[Task]:
Reproduce every one of the records below word for word, leaving each line unchanged.

[Source material]:
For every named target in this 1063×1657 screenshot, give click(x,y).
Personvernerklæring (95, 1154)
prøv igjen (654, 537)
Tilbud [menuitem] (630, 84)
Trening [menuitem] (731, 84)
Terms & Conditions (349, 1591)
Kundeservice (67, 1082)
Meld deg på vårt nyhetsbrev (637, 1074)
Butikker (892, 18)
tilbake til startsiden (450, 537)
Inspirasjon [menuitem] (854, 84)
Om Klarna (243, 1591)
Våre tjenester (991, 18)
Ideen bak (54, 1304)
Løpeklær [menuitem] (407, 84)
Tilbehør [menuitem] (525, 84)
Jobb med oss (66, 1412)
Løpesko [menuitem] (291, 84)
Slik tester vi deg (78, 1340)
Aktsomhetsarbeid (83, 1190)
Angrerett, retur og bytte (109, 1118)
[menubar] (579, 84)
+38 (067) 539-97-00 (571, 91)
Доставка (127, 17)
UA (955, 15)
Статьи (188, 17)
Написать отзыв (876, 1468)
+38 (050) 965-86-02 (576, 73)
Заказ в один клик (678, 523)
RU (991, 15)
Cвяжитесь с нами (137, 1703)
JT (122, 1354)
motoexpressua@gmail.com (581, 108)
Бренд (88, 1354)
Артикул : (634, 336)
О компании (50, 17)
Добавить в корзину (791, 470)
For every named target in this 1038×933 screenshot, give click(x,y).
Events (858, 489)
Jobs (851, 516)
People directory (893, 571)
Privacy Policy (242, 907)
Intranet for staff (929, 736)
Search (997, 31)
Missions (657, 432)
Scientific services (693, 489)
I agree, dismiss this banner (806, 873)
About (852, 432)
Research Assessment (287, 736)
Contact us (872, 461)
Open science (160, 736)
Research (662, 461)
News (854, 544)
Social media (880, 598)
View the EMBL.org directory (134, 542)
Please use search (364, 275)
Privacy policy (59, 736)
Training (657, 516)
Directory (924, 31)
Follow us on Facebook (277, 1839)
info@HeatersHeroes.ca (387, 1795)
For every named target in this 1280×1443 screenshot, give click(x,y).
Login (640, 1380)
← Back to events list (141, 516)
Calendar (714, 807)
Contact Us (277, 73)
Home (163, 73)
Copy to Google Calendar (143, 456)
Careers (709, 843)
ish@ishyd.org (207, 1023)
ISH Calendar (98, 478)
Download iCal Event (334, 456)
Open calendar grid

[Output]:
For every named target in this 1063×1657 screenshot, give click(x,y).
Personvernerklæring (95, 1154)
prøv igjen (654, 537)
Tilbud [menuitem] (630, 84)
Trening [menuitem] (731, 84)
Terms & Conditions (349, 1591)
Kundeservice (67, 1082)
Meld deg på vårt nyhetsbrev (637, 1074)
Butikker (892, 18)
tilbake til startsiden (450, 537)
Inspirasjon [menuitem] (854, 84)
Om Klarna (243, 1591)
Våre tjenester (991, 18)
Ideen bak (54, 1304)
Løpeklær [menuitem] (407, 84)
Tilbehør [menuitem] (525, 84)
Jobb med oss (66, 1412)
Løpesko [menuitem] (291, 84)
Slik tester vi deg (78, 1340)
Aktsomhetsarbeid (83, 1190)
Angrerett, retur og bytte (109, 1118)
[menubar] (579, 84)
+38 (067) 539-97-00 (571, 91)
Доставка (127, 17)
UA (955, 15)
Статьи (188, 17)
Написать отзыв (876, 1468)
+38 (050) 965-86-02 (576, 73)
Заказ в один клик (678, 523)
RU (991, 15)
Cвяжитесь с нами (137, 1703)
JT (122, 1354)
motoexpressua@gmail.com (581, 108)
Бренд (88, 1354)
Артикул : (634, 336)
О компании (50, 17)
Добавить в корзину (791, 470)
For every named target in this 1038×933 screenshot, give click(x,y).
Events (858, 489)
Jobs (851, 516)
People directory (893, 571)
Privacy Policy (242, 907)
Intranet for staff (929, 736)
Search (997, 31)
Missions (657, 432)
Scientific services (693, 489)
I agree, dismiss this banner (806, 873)
About (852, 432)
Research Assessment (287, 736)
Contact us (872, 461)
Open science (160, 736)
Research (662, 461)
News (854, 544)
Social media (880, 598)
View the EMBL.org directory (134, 542)
Please use search (364, 275)
Privacy policy (59, 736)
Training (657, 516)
Directory (924, 31)
Follow us on Facebook (277, 1839)
info@HeatersHeroes.ca (387, 1795)
For every named target in this 1280×1443 screenshot, give click(x,y).
Login (640, 1380)
← Back to events list (141, 516)
Calendar (714, 807)
Contact Us (277, 73)
Home (163, 73)
Copy to Google Calendar (143, 456)
Careers (709, 843)
ish@ishyd.org (207, 1023)
ISH Calendar (98, 478)
Download iCal Event (334, 456)
Open calendar grid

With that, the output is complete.